Stochastic Trading Strategy
After determining the trend the trader will then use the stochastic indicator to ascertain where to open a buy or a sell trade. For this strategy a trader will use the overbought & oversold levels to detect when to open trades. Oversold level is the 20 mark on the stochastic & the overbought level is the 80 mark on the stochastic oscillator.
Upwards FX Trend - in an upwards trend the trader will wait for stochastic indicator to pull back & move downwards up to the oversold levels. This will mean that there is a short term market retracement and a trader will wait for the best opportunity to buy after this pullback. Once the stochastic oscillator reaches the oversold level it will not stay there for long because the market trend is upward and this will only be a temporary price pull-back.
A trader will open a buy trade once the stochastic oscillator leaves the oversold level and starts heading upward.
Down-wards Trading Trend - in a downward trend the trader will wait for stochastic indicator to retrace upwards & move upwards up to the overbought levels.

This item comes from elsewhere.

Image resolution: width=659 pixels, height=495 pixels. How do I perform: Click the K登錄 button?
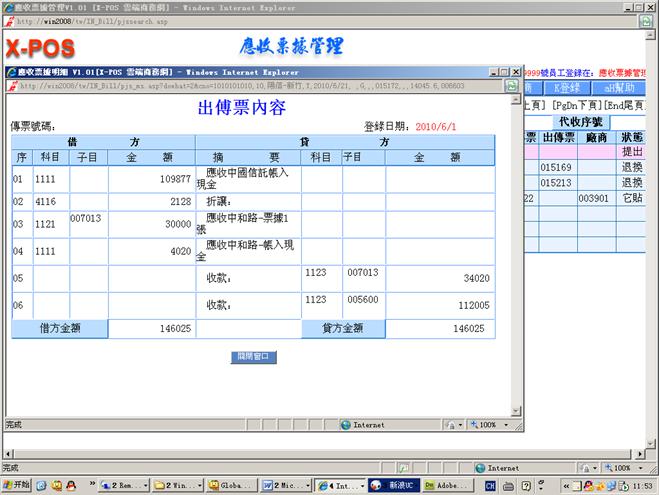click(x=565, y=88)
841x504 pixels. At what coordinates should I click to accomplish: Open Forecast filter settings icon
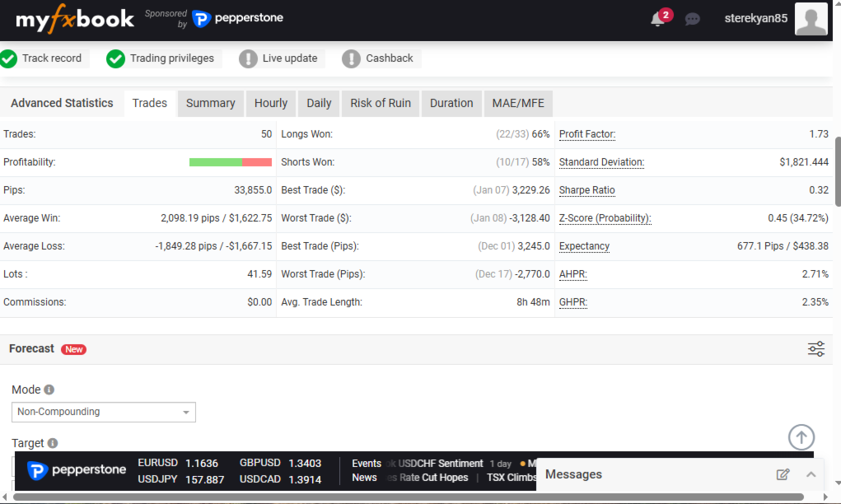815,349
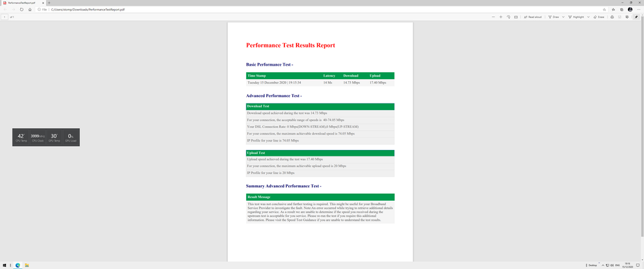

This will mean that there is a short term market retracement and a trader will wait for the best opportunity to sell after this upward retracement. Once the stochastic oscillator gets to the overbought level it will not stay there for long because the trend is downwards & this will only be a temporary price pull back.
A trader will open a sell trade once the stochastic oscillator leaves the overbought level and starts heading downward.
One can use this strategy to find the best place where to open a trade after a price pull back. This will increase the chances of the trader becoming more profitable because the trades will be opened at the best point - that is after a price pull back. This will increase the risk reward ratio of the trades as the chances of the trades retracing further after these points are minimized because the price is already oversold in an upwards trending market or overbought in a downward trending market.
A trader should then set their stoploss orders a few pips below where they opened a buy trade or a few pips above where they opened a sell trade. The trader will then determine where to take profits based on a favorable risk reward ratio, or they can set the take profit at a specified number of pips based on the rules of their forex plan.